▸ **DIRECTIONS FOR THIS TASK**: Scan the material for "Winning". Copy every line it appears in.

▸ **GIVEN ENTRIES**:
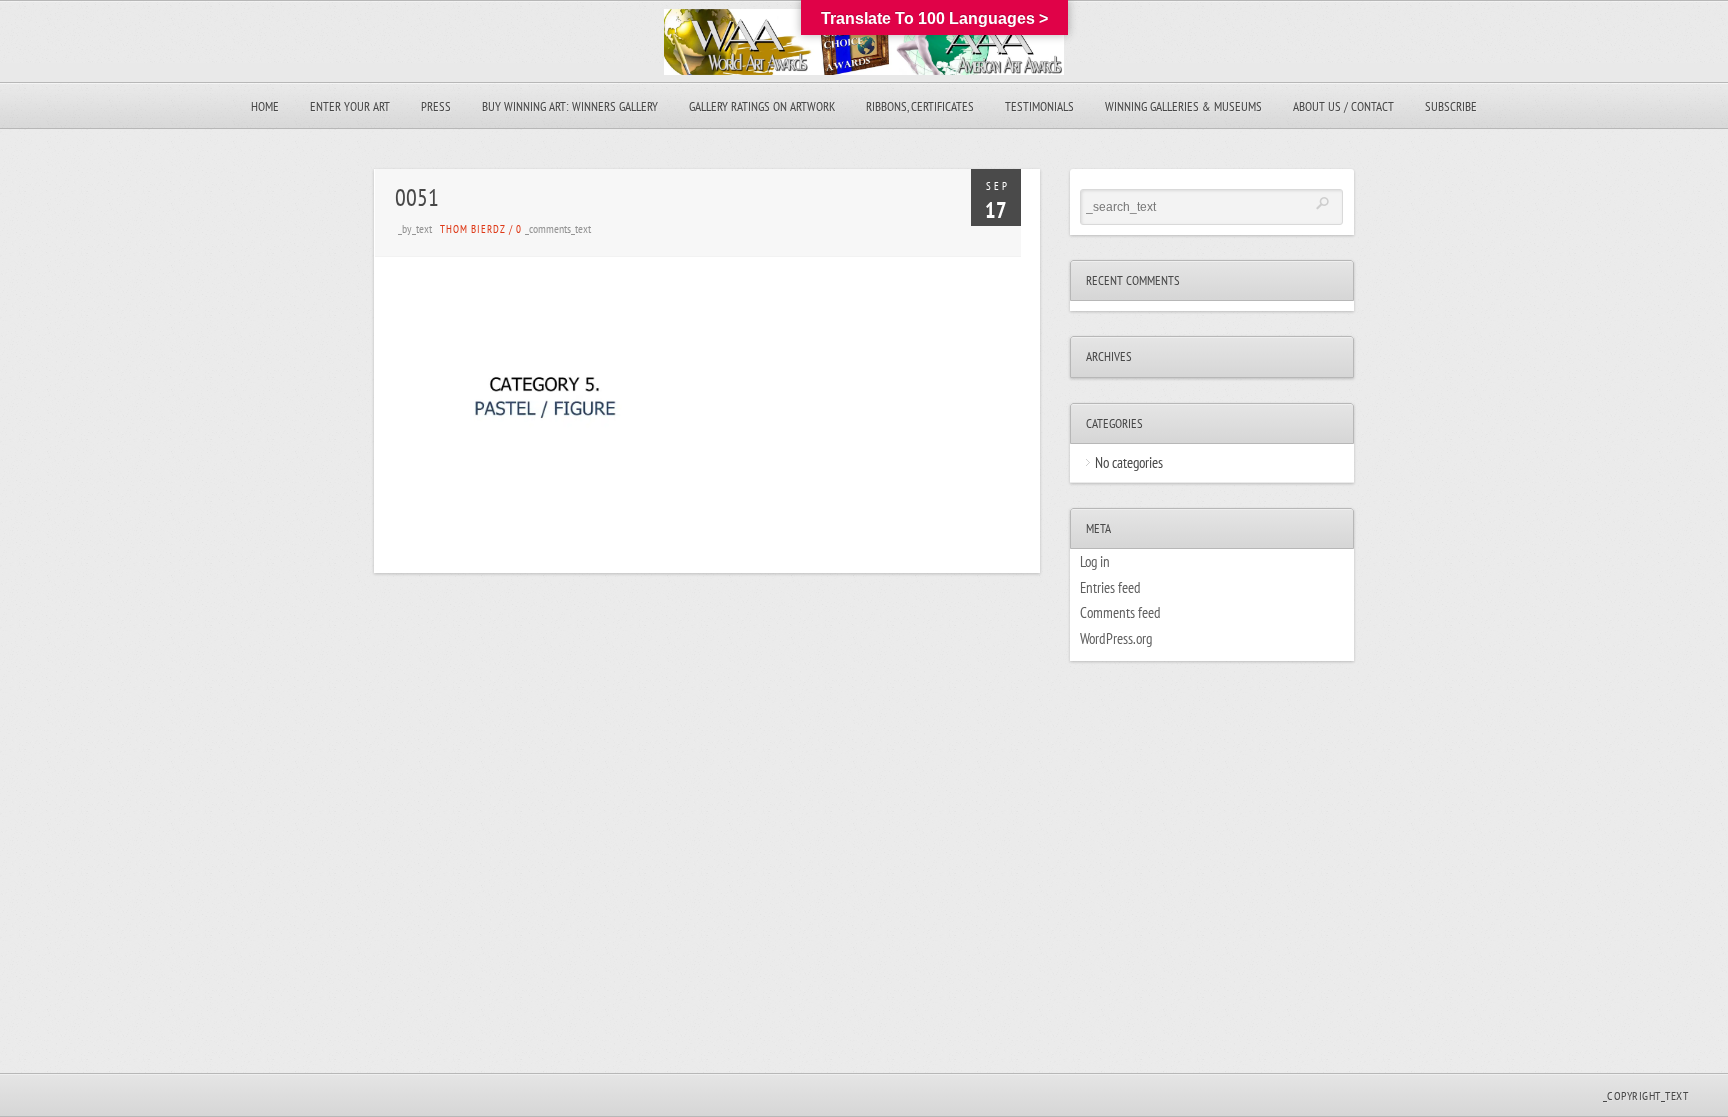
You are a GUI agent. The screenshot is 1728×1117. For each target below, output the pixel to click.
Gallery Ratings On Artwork (762, 106)
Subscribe (1451, 106)
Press (436, 106)
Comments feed (1120, 612)
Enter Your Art (350, 106)
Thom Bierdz (473, 229)
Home (265, 106)
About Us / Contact (1343, 106)
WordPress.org (1116, 638)
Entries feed (1110, 587)
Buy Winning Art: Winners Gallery (570, 106)
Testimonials (1039, 106)
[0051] (545, 502)
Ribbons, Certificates (920, 106)
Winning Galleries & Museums (1183, 106)
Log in (1095, 561)
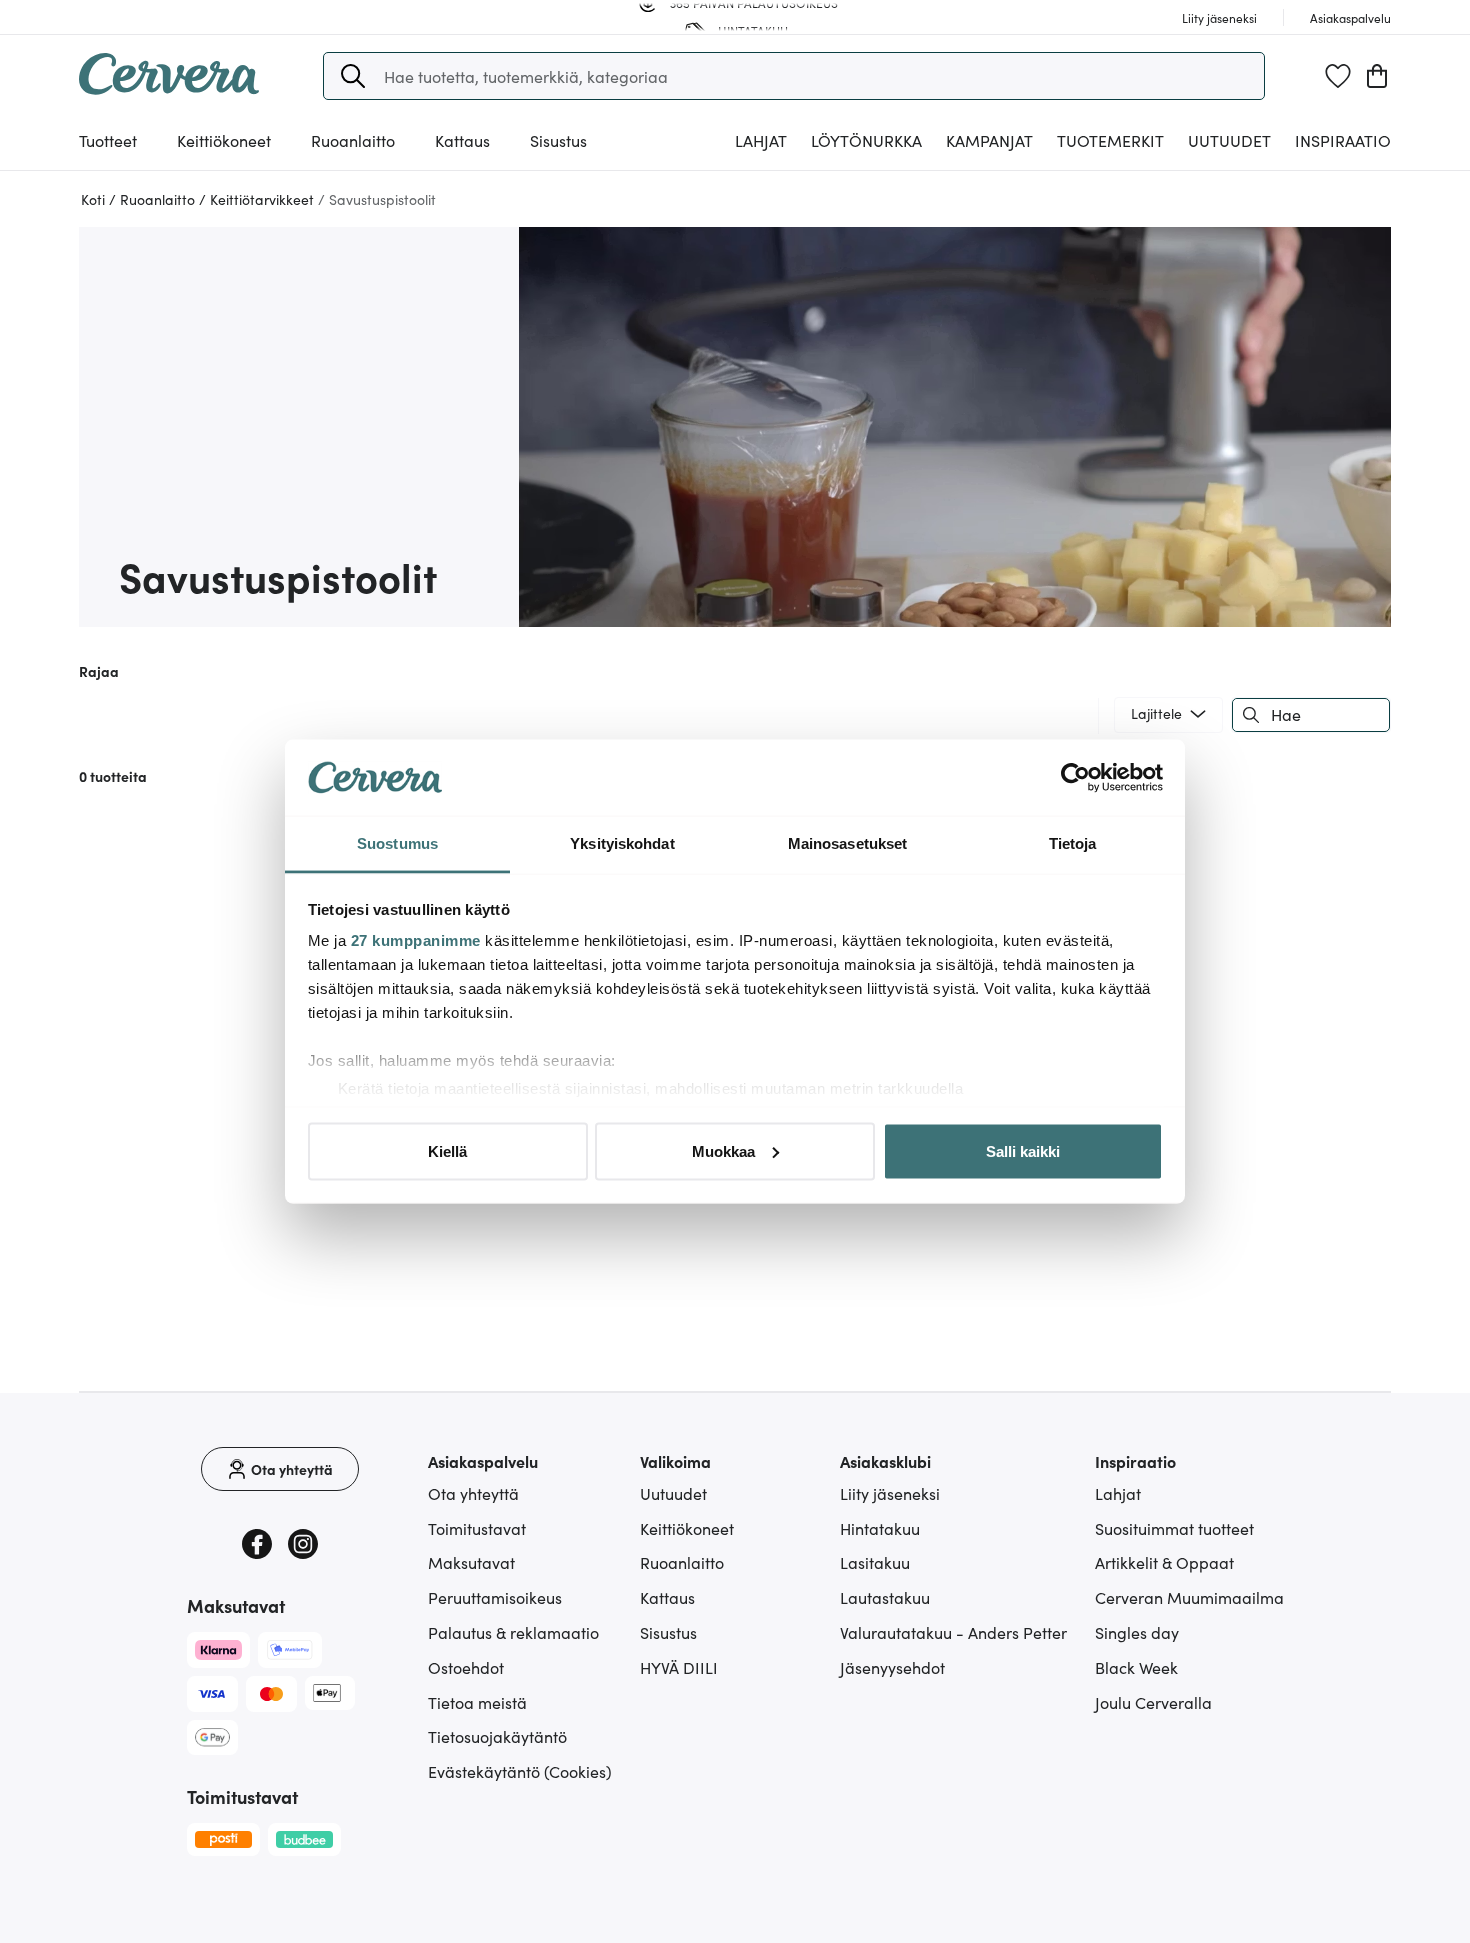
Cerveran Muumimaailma (1189, 1597)
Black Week (1136, 1667)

▸ **EXPECTED OUTPUT**:
Buy Winning Art: Winners Gallery (570, 106)
Winning Galleries & Museums (1183, 106)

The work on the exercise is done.